Dear readers, if you are investing in Singapore stocks for dividends, I believe this strategy is likely to be risky in current stock environment.
In this current stocks markets backdrop, businesses of many sectors have faltered and it is very likely that the dividend streams of many stocks are likely to be cut or even stopped.
I know that there are many investors who have built up an impressive portfolio over the years which can generate good passive dividends year after year for them. But the likelihood of business cutting or not paying dividends post-Covid is real.
In the eventuality of no dividends or reduced dividends, the investment portfolio will be generating less or no dividends and it will just be lots of capital put to waste.
Worse, if the capital has fallen below the buying price. Some may say if the aforementioned situation were to materialise, this period would be brief. But that is really no telling how long businesses will be impacted.
I would like to advise investors to start relooking at their investment portfolio to see whether they have really parked a large part of their capital in investing portfolio which to me is risky in these uncertain times.
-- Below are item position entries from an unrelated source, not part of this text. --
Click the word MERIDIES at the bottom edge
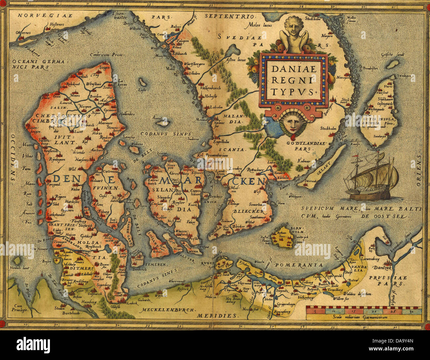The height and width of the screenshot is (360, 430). pos(217,316)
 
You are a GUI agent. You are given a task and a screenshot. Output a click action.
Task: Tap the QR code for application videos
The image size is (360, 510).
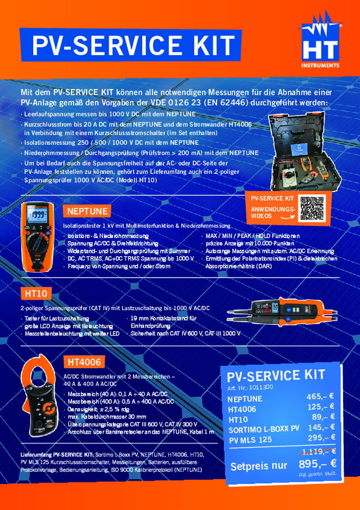(x=316, y=208)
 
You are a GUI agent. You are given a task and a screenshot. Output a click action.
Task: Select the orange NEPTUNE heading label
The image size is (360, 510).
(x=87, y=211)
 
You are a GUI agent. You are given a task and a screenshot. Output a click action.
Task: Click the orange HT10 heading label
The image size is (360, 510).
(x=36, y=293)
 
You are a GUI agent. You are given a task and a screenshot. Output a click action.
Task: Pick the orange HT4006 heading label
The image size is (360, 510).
(x=84, y=361)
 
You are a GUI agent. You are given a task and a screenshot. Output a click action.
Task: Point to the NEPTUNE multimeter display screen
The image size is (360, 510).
(x=39, y=216)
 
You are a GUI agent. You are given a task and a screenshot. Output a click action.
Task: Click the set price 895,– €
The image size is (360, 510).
(x=317, y=464)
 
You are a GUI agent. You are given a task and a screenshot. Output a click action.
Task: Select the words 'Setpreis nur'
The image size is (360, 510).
(x=259, y=466)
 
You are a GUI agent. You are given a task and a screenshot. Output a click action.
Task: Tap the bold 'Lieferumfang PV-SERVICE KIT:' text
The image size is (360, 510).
(x=56, y=454)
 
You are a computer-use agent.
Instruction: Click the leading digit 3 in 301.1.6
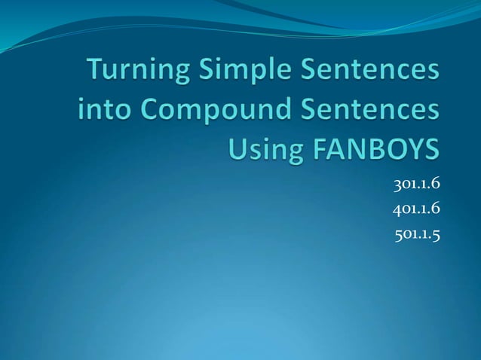pos(397,182)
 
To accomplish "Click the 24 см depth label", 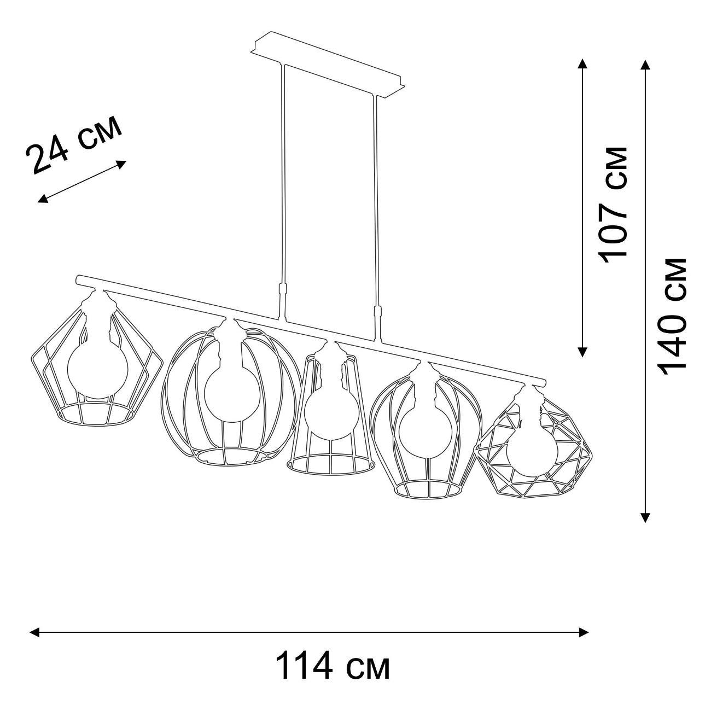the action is (x=74, y=144).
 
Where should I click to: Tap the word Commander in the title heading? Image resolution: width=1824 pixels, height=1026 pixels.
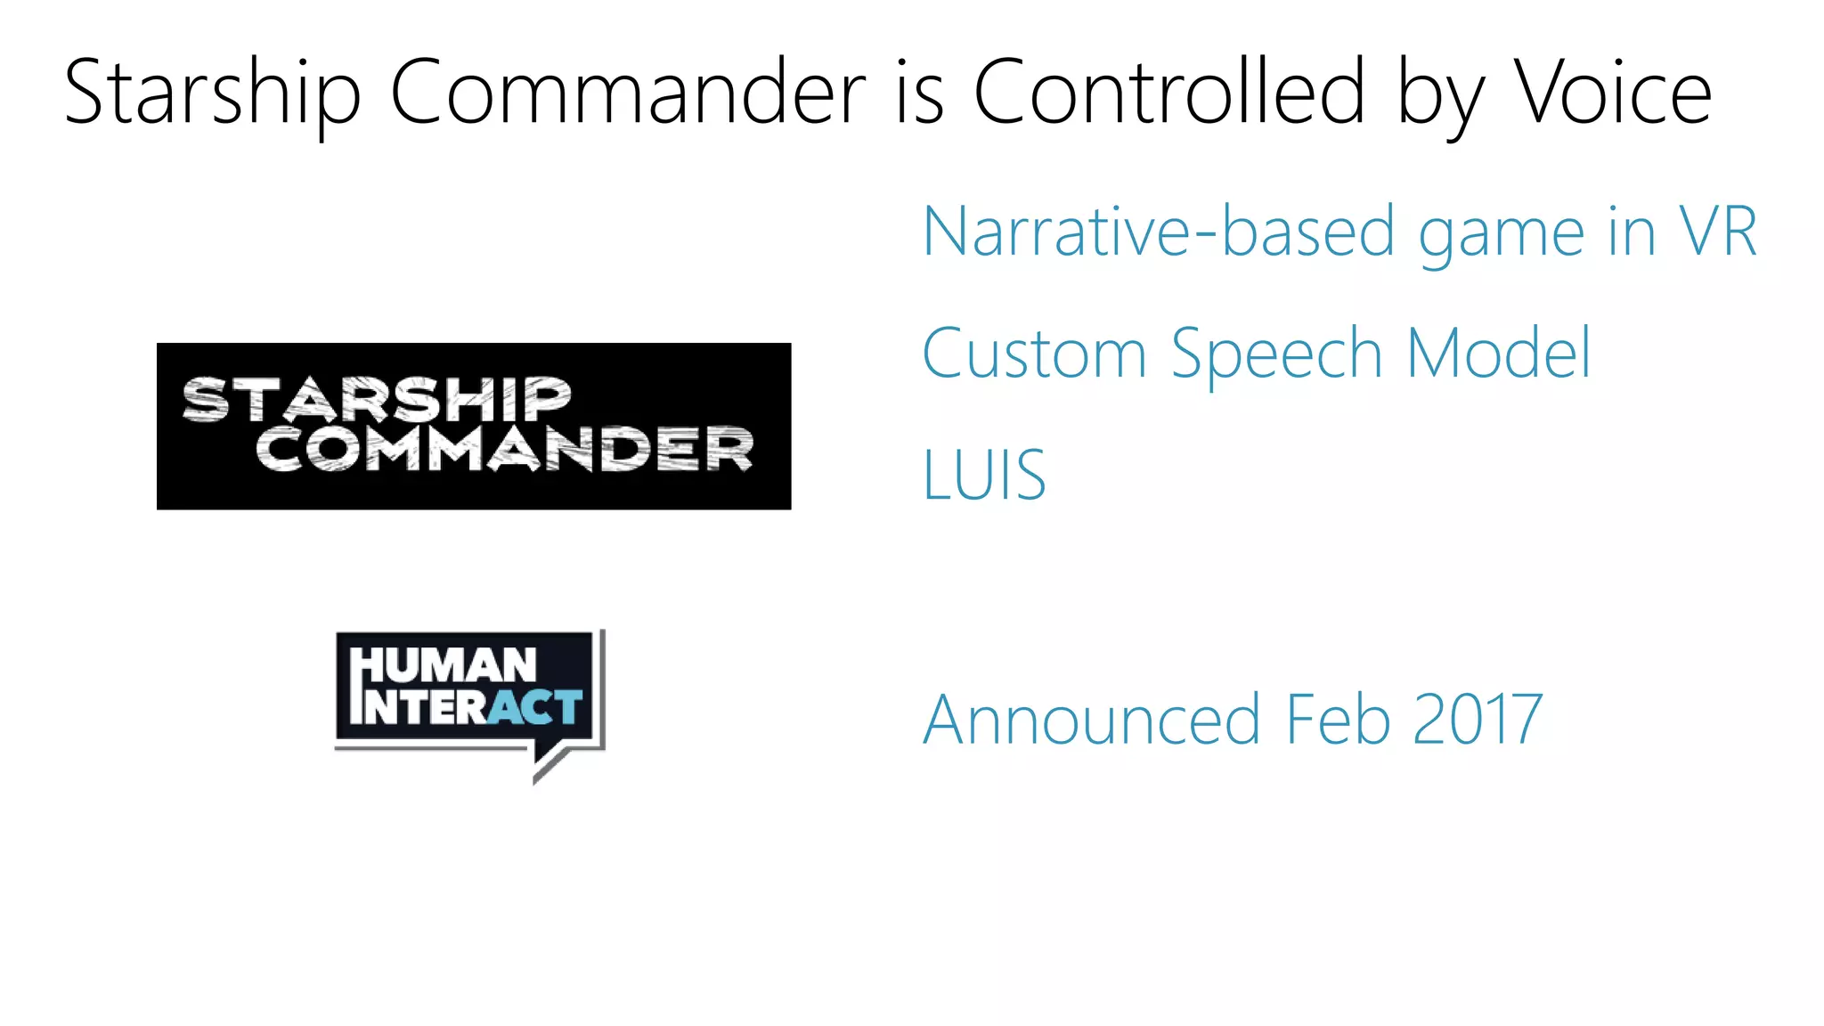point(628,92)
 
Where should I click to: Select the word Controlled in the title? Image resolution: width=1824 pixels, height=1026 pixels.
point(1168,92)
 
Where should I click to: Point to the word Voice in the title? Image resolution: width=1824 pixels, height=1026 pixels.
point(1613,92)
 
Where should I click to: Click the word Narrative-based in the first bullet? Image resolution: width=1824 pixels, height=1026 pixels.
point(1158,232)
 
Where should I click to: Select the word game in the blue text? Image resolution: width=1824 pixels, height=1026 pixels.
point(1501,236)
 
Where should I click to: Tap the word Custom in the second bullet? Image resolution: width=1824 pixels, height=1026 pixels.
point(1034,354)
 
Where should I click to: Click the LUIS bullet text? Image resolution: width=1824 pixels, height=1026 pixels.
point(984,476)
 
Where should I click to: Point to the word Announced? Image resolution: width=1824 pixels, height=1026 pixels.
point(1092,720)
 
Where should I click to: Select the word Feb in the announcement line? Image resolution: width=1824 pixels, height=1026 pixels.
point(1338,720)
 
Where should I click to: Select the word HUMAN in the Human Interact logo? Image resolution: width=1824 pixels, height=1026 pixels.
point(444,666)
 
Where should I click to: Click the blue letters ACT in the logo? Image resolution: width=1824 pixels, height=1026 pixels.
point(535,707)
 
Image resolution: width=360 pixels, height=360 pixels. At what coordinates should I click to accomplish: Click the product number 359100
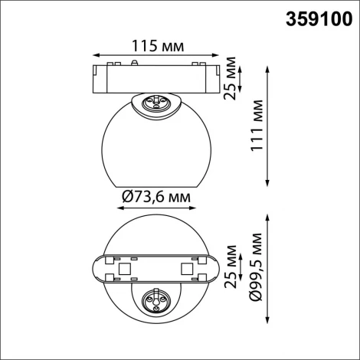click(x=319, y=16)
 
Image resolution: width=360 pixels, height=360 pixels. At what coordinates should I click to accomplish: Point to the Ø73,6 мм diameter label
click(x=155, y=198)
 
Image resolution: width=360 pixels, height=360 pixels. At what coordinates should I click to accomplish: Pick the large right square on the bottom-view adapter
click(x=185, y=268)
As sharing, I have started streamlining my investment portfolio since 2018, selling stocks which I have held for profit. Cutting losses for stocks which were clearly mistakes. And make fewer newer investments since 2018. And, as I have shared with readers many times on this blog, I have started to build up an investment warchest to invest when the stocks markets correct next.
The markets are still very volatile with the downtrend the evident trend. With the upside potential limited. We need to wait for the “dust to settle” before investing. And I think this will come when the stocks markets correct next.